### WORK ITEM
Omitting all pictures, retype the entries below exactly as given.
━━━━━━━━━━━━━━━━━━━━
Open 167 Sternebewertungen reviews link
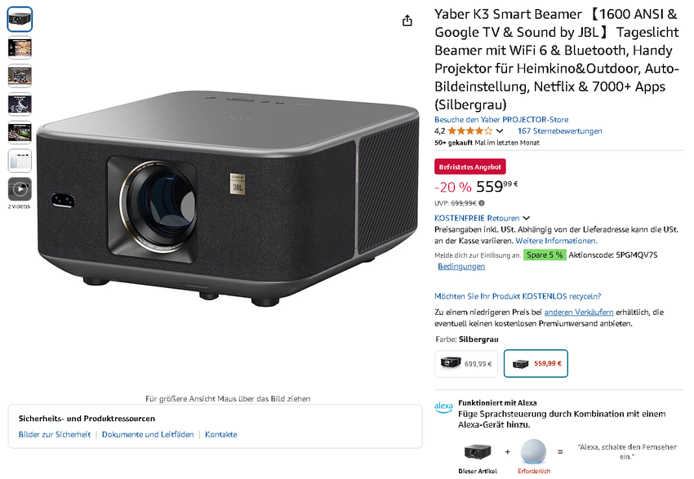This screenshot has height=479, width=694. (559, 131)
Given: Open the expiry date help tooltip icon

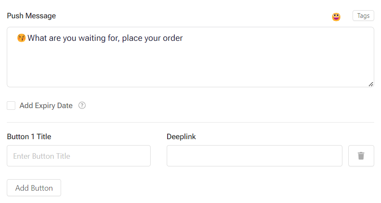Looking at the screenshot, I should pos(82,106).
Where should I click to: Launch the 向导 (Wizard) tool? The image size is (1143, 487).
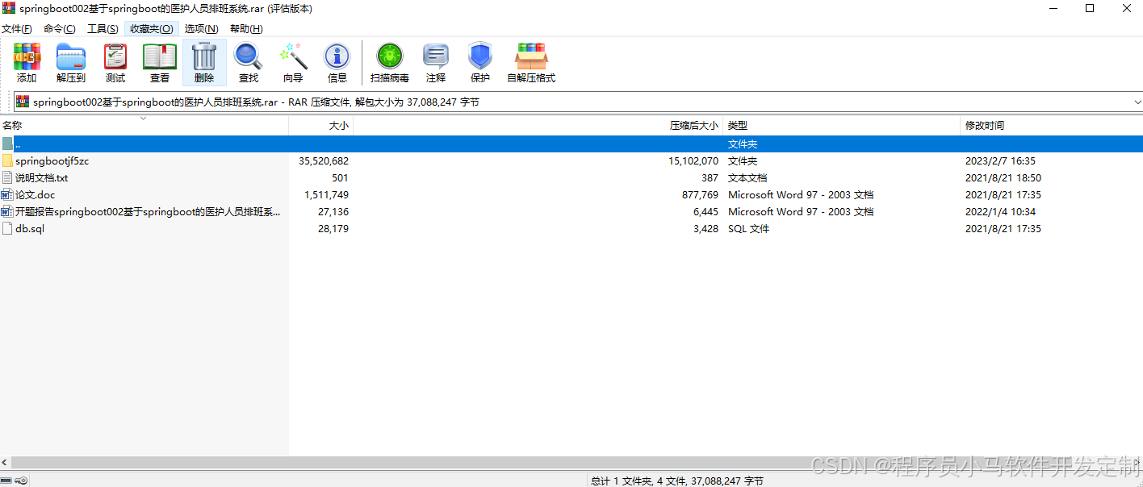coord(293,62)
━━━━━━━━━━━━━━━━━━━━
### OUTPUT FOR THIS EXERCISE
Open 167 Sternebewertungen reviews link
This screenshot has height=479, width=694. (559, 131)
Given: Open the expiry date help tooltip icon

Looking at the screenshot, I should pos(82,106).
Where should I click to: Launch the 向导 (Wizard) tool? The image size is (1143, 487).
coord(293,62)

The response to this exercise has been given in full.